Last week, I wrote about how one may want to think about how much you have already paid in taxes this year while there was still some time to make things matter before filing season. This week, I wanted to mention a couple deductions that one could still take advantage of, and they even come with positive benefits before it comes time to fill out those tax forms.
So as always, be aware of the benefit of making a charitable donation.
I wrote much in recent months about how natural disasters laid waste to multiple areas. The visions of the destruction may now have faded from the minds of many, but the struggle for those most severely affected continues. We are also entering the time of year when giving becomes a bigger theme, opening up more avenues for us to share with others. One can complain about the fact that you are already hearing Christmas music in the grocery store, but this time of year does come with positives, as well, such as the beauty of a giving spirit.
Beyond the tax benefit, there is the good feeling that we all get by helping.
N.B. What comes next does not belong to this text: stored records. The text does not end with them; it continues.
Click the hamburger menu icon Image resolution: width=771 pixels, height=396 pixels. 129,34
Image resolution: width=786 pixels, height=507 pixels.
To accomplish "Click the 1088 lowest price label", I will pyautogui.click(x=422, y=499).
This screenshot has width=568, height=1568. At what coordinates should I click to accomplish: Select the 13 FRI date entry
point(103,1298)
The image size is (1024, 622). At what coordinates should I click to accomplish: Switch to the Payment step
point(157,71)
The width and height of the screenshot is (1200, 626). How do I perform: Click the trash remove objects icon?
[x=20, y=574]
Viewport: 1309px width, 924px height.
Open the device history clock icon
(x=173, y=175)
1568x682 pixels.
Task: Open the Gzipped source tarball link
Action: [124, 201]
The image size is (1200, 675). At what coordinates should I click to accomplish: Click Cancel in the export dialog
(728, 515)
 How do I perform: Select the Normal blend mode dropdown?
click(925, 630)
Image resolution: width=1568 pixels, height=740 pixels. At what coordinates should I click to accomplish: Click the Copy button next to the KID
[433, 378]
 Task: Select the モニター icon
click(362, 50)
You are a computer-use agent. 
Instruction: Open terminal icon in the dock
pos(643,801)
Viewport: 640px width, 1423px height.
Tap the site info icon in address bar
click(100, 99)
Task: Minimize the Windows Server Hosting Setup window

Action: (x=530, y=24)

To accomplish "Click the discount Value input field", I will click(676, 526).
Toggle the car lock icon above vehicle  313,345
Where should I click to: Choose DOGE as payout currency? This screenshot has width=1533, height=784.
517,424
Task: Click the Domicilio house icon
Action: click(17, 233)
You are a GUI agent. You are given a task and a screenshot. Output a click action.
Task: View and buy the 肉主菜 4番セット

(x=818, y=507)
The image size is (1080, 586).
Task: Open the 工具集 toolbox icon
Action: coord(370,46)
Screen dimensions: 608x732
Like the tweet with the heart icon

Studies show that even those who can barely afford to give feel better about donating their money than spending it in other ways. There is power in knowing that we have the ability to make a positive difference in the lives of others.
Also for those of more limited means is the retirement savings contributions credit for low- to mid-income workers. This can come with up to a 50 percent credit for the first $2,000 one contributes to a retirement plan, such as a traditional or Roth IRA, 401(k), 403 (b), or similar workplace retirement programs.
In fact, with an IRA, one even gets until the filing date (April 17, 2018) to make contributions to the plan and still have it count.
Overall, this isn’t a deduction that is simple, as it varies depending on the taxpayer, and can’t be claimed by everyone. The basic rule, however, states that it can be claimed in 2017 by married couples filing jointly with incomes up to $62,000; heads of households with incomes up to $46,500; and single or married individuals filing separately with incomes up to $31,000. In addition, one needs to be 18 or older, not a full-time student, and not claimed as a dependent on another person’s return.
So sure, it’s not an easy checkbox, and one must even fill out another form (8880) to properly qualify for the credit. But if you can lower your tax bill, and improve your future financial picture, this can’t possibly be a bad thing, right?
And the IRS reported that in tax year 2015, saver’s credits totaled nearly $1.4 billion for that season. When enough people make those seemingly smaller moves, it starts to add up. Just like if you start to make the moves that you can now before it comes time to file your taxes, it will start to add up and really make a difference.